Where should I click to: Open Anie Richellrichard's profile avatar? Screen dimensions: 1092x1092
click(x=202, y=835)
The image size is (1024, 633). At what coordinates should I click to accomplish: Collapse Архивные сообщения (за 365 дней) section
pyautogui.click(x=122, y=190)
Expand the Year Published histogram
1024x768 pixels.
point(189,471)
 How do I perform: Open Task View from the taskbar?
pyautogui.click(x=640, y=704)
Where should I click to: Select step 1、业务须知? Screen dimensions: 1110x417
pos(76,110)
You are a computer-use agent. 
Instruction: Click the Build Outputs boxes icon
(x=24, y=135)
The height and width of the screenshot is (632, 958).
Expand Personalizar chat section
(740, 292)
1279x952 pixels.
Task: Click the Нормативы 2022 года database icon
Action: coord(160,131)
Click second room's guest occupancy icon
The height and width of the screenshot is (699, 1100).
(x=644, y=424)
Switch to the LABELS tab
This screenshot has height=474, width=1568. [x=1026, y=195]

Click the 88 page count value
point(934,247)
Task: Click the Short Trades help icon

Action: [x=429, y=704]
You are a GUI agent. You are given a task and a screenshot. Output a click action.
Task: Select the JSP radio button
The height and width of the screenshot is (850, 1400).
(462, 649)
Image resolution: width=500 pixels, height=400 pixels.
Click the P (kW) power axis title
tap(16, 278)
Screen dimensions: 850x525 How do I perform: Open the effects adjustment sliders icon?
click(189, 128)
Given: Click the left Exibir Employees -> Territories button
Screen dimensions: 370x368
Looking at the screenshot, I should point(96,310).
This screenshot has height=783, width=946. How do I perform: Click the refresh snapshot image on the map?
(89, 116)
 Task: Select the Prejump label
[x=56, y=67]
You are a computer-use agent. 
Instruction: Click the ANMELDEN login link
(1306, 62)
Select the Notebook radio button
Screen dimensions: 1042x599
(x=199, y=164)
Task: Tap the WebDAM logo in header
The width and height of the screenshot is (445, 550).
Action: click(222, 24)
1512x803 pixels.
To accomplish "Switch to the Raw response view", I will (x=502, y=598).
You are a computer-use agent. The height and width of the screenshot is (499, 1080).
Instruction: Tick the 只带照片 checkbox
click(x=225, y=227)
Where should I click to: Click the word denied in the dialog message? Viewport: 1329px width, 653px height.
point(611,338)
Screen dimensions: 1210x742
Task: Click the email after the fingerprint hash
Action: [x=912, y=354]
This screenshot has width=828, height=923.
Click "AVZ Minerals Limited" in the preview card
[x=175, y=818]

### Your goal
Find every line above that contains the string "section", and copy each one in full. Matching is case-sensitive.

### Problem solution
The image size is (1024, 633). At what coordinates should I click to accomplish: Collapse Архивные сообщения (за 365 дней) section
Expand Personalizar chat section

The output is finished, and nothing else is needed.